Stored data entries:
[Start of Attachment]
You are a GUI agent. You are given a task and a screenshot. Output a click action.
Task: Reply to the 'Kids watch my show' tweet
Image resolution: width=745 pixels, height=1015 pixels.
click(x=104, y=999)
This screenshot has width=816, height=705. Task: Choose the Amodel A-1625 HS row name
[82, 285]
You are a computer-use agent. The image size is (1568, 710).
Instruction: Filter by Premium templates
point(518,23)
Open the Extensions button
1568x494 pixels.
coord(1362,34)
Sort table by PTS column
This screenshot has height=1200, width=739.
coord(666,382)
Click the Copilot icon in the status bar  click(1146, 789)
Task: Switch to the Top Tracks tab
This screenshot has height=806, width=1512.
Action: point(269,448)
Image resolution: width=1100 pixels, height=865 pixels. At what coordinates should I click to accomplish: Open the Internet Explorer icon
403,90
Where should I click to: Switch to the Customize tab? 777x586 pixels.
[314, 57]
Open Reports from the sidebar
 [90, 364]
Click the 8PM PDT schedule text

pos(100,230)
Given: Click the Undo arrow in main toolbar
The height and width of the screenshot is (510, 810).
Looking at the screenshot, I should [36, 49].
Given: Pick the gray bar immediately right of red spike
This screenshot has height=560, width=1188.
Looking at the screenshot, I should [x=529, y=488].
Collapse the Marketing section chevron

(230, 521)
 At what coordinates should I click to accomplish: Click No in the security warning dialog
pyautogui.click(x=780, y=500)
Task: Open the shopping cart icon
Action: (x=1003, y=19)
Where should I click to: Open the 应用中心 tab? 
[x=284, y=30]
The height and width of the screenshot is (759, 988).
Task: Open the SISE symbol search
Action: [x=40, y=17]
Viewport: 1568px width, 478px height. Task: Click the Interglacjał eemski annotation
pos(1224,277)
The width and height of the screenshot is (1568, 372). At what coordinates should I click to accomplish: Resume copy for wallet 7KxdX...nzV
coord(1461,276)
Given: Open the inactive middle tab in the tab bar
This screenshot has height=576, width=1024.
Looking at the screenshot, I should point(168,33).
[End of Attachment]
[ASSIGNMENT] Your answer should hold every line of the entries that contains the string "agent".

[RESPONSE TO THE EXERCISE]
You are a GUI agent. You are given a task and a screenshot. Output a click action.
You are a computer-use agent. The image size is (1568, 710).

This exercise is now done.